Excerpts from a dataset:
.....

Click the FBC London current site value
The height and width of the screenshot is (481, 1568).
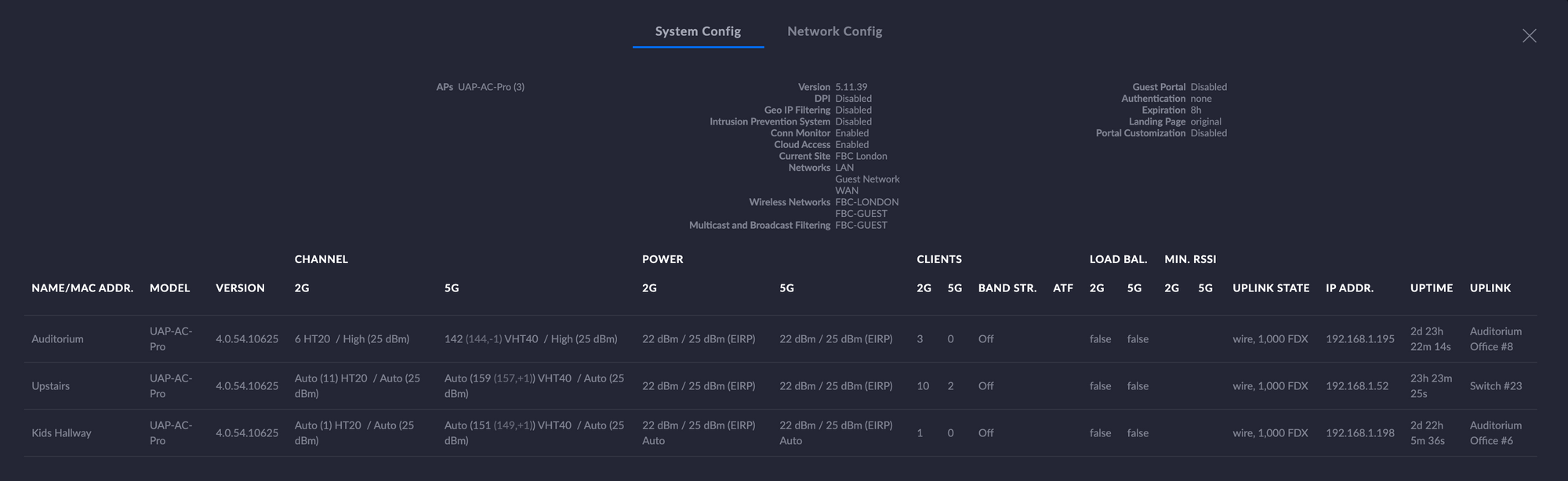pyautogui.click(x=861, y=156)
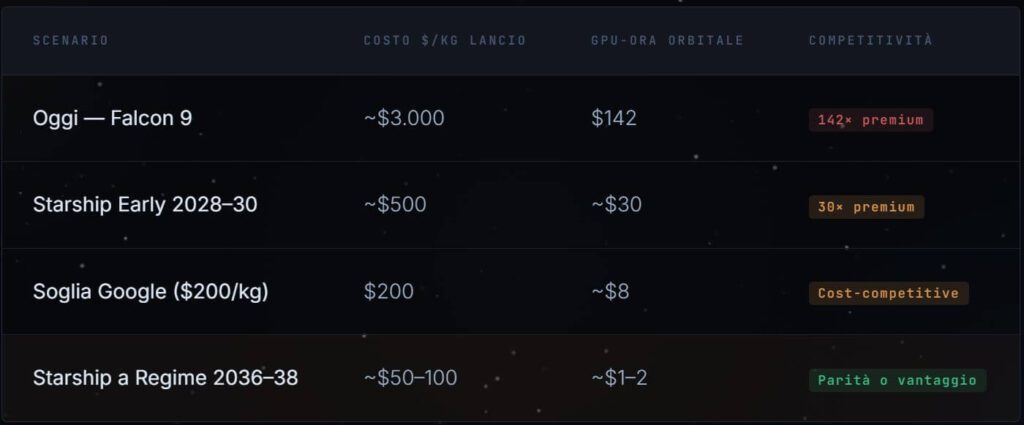Click the red "142× premium" badge
This screenshot has width=1024, height=425.
coord(870,120)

.....

With the pictures dropped, write out all of the entries word for word.

Click the FBC London current site value
The height and width of the screenshot is (481, 1568).
pyautogui.click(x=861, y=156)
Click the red "142× premium" badge
This screenshot has width=1024, height=425.
coord(870,120)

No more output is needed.